Instructions for the task – Reproduce every one of the records below word for word, keeping each line in its original order.

Listed records –
━━━━━━━━━━━━━━━━

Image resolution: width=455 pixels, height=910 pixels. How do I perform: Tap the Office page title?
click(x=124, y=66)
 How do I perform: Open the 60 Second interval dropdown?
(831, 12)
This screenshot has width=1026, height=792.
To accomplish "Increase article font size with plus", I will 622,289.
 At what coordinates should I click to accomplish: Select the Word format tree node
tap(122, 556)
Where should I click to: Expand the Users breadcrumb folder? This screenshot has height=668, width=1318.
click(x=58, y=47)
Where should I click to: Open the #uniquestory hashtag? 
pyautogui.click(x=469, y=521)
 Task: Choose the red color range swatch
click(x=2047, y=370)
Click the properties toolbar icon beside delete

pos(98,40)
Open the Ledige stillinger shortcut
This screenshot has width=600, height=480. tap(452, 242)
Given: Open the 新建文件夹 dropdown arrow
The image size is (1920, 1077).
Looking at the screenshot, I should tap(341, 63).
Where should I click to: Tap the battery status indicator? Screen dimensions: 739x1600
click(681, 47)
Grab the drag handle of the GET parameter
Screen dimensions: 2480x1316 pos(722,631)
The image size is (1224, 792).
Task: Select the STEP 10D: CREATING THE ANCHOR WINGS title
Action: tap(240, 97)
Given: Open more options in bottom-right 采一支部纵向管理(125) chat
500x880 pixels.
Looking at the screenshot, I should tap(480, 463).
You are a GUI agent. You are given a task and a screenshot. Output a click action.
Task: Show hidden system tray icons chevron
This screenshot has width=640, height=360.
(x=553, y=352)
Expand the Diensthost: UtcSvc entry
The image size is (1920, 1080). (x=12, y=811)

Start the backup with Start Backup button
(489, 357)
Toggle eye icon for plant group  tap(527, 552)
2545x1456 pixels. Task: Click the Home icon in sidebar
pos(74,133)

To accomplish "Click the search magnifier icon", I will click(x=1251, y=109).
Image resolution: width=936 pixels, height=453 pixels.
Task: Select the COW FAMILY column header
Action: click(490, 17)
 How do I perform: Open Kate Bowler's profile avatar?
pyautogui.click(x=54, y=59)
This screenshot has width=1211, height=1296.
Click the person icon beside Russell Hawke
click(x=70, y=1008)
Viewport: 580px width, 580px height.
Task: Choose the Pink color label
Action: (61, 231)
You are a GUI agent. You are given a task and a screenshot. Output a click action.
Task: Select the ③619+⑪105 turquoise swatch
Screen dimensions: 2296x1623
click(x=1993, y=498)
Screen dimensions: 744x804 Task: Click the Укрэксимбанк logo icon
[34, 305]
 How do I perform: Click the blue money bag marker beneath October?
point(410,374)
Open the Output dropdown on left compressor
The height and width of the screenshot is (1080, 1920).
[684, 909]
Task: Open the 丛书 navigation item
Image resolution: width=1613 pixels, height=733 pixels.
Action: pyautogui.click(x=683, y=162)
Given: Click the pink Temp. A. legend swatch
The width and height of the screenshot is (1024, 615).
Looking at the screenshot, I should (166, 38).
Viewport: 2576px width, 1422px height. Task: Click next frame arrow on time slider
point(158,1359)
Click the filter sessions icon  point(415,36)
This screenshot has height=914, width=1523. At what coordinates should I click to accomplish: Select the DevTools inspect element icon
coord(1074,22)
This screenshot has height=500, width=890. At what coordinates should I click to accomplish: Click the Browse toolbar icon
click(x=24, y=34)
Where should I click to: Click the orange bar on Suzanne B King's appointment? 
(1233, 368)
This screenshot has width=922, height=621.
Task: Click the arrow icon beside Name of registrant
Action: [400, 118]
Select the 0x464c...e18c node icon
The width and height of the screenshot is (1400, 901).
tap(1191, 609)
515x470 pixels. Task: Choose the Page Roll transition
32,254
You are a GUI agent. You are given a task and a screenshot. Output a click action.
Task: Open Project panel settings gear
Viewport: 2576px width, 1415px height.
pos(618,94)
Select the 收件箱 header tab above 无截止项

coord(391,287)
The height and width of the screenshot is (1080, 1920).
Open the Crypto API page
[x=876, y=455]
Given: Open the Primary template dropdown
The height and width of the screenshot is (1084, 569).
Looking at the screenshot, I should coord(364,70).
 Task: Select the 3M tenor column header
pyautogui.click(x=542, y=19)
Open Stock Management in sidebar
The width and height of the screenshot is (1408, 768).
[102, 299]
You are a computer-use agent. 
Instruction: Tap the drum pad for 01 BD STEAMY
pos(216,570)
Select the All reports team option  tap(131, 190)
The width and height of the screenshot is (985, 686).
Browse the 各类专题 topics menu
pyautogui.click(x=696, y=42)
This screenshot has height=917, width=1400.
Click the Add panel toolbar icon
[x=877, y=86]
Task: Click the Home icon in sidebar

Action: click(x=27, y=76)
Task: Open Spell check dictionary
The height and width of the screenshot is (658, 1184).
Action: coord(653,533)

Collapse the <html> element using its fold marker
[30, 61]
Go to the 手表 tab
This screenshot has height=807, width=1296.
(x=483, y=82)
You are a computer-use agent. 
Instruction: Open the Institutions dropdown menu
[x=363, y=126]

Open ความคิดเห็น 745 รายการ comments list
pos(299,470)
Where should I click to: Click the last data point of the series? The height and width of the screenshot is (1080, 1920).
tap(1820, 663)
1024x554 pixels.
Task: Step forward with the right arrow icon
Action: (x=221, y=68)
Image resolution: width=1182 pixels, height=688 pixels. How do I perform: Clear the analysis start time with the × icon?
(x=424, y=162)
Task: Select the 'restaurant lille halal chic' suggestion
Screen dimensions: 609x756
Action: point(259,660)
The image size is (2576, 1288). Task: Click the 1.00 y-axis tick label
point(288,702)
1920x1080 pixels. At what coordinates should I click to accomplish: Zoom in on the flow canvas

━━━━━━━━━━━━━━━━

Exercise solution –
Image resolution: width=455 pixels, height=910 pixels. How do I perform: Tap the Office page title?
click(x=124, y=66)
 How do I perform: Open the 60 Second interval dropdown?
(831, 12)
This screenshot has width=1026, height=792.
To accomplish "Increase article font size with plus", I will 622,289.
 At what coordinates should I click to accomplish: Select the Word format tree node
tap(122, 556)
Where should I click to: Expand the Users breadcrumb folder? This screenshot has height=668, width=1318.
click(x=58, y=47)
Where should I click to: Open the #uniquestory hashtag? 
pyautogui.click(x=469, y=521)
 Task: Choose the red color range swatch
click(x=2047, y=370)
Click the properties toolbar icon beside delete

pos(98,40)
Open the Ledige stillinger shortcut
This screenshot has width=600, height=480. tap(452, 242)
Given: Open the 新建文件夹 dropdown arrow
The image size is (1920, 1077).
Looking at the screenshot, I should tap(341, 63).
Where should I click to: Tap the battery status indicator? Screen dimensions: 739x1600
click(681, 47)
Grab the drag handle of the GET parameter
Screen dimensions: 2480x1316 pos(722,631)
The image size is (1224, 792).
Task: Select the STEP 10D: CREATING THE ANCHOR WINGS title
Action: tap(240, 97)
Given: Open more options in bottom-right 采一支部纵向管理(125) chat
500x880 pixels.
Looking at the screenshot, I should tap(480, 463).
You are a GUI agent. You are given a task and a screenshot. Output a click action.
Task: Show hidden system tray icons chevron
This screenshot has width=640, height=360.
(x=553, y=352)
Expand the Diensthost: UtcSvc entry
The image size is (1920, 1080). (x=12, y=811)

Start the backup with Start Backup button
(489, 357)
Toggle eye icon for plant group  tap(527, 552)
2545x1456 pixels. Task: Click the Home icon in sidebar
pos(74,133)

To accomplish "Click the search magnifier icon", I will click(x=1251, y=109).
Image resolution: width=936 pixels, height=453 pixels.
Task: Select the COW FAMILY column header
Action: click(490, 17)
 How do I perform: Open Kate Bowler's profile avatar?
pyautogui.click(x=54, y=59)
This screenshot has width=1211, height=1296.
Click the person icon beside Russell Hawke
click(x=70, y=1008)
Viewport: 580px width, 580px height.
Task: Choose the Pink color label
Action: (61, 231)
You are a GUI agent. You are given a task and a screenshot. Output a click action.
Task: Select the ③619+⑪105 turquoise swatch
Screen dimensions: 2296x1623
click(x=1993, y=498)
Screen dimensions: 744x804 Task: Click the Укрэксимбанк logo icon
[34, 305]
 How do I perform: Click the blue money bag marker beneath October?
point(410,374)
Open the Output dropdown on left compressor
The height and width of the screenshot is (1080, 1920).
[684, 909]
Task: Open the 丛书 navigation item
Image resolution: width=1613 pixels, height=733 pixels.
Action: pyautogui.click(x=683, y=162)
Given: Click the pink Temp. A. legend swatch
The width and height of the screenshot is (1024, 615).
Looking at the screenshot, I should (166, 38).
Viewport: 2576px width, 1422px height. Task: Click next frame arrow on time slider
point(158,1359)
Click the filter sessions icon  point(415,36)
This screenshot has height=914, width=1523. At what coordinates should I click to accomplish: Select the DevTools inspect element icon
coord(1074,22)
This screenshot has height=500, width=890. At what coordinates should I click to accomplish: Click the Browse toolbar icon
click(x=24, y=34)
Where should I click to: Click the orange bar on Suzanne B King's appointment? 
(1233, 368)
This screenshot has width=922, height=621.
Task: Click the arrow icon beside Name of registrant
Action: [400, 118]
Select the 0x464c...e18c node icon
The width and height of the screenshot is (1400, 901).
tap(1191, 609)
515x470 pixels. Task: Choose the Page Roll transition
32,254
You are a GUI agent. You are given a task and a screenshot. Output a click action.
Task: Open Project panel settings gear
Viewport: 2576px width, 1415px height.
pos(618,94)
Select the 收件箱 header tab above 无截止项

coord(391,287)
The height and width of the screenshot is (1080, 1920).
Open the Crypto API page
[x=876, y=455]
Given: Open the Primary template dropdown
The height and width of the screenshot is (1084, 569).
Looking at the screenshot, I should coord(364,70).
 Task: Select the 3M tenor column header
pyautogui.click(x=542, y=19)
Open Stock Management in sidebar
The width and height of the screenshot is (1408, 768).
[102, 299]
You are a computer-use agent. 
Instruction: Tap the drum pad for 01 BD STEAMY
pos(216,570)
Select the All reports team option  tap(131, 190)
The width and height of the screenshot is (985, 686).
Browse the 各类专题 topics menu
pyautogui.click(x=696, y=42)
This screenshot has height=917, width=1400.
Click the Add panel toolbar icon
[x=877, y=86]
Task: Click the Home icon in sidebar

Action: click(x=27, y=76)
Task: Open Spell check dictionary
The height and width of the screenshot is (658, 1184).
Action: coord(653,533)

Collapse the <html> element using its fold marker
[30, 61]
Go to the 手表 tab
This screenshot has height=807, width=1296.
(x=483, y=82)
You are a computer-use agent. 
Instruction: Open the Institutions dropdown menu
[x=363, y=126]

Open ความคิดเห็น 745 รายการ comments list
pos(299,470)
Where should I click to: Click the last data point of the series? The height and width of the screenshot is (1080, 1920).
tap(1820, 663)
1024x554 pixels.
Task: Step forward with the right arrow icon
Action: (x=221, y=68)
Image resolution: width=1182 pixels, height=688 pixels. How do I perform: Clear the analysis start time with the × icon?
(x=424, y=162)
Task: Select the 'restaurant lille halal chic' suggestion
Screen dimensions: 609x756
Action: point(259,660)
The image size is (2576, 1288). Task: Click the 1.00 y-axis tick label
point(288,702)
1920x1080 pixels. At what coordinates should I click to accomplish: Zoom in on the flow canvas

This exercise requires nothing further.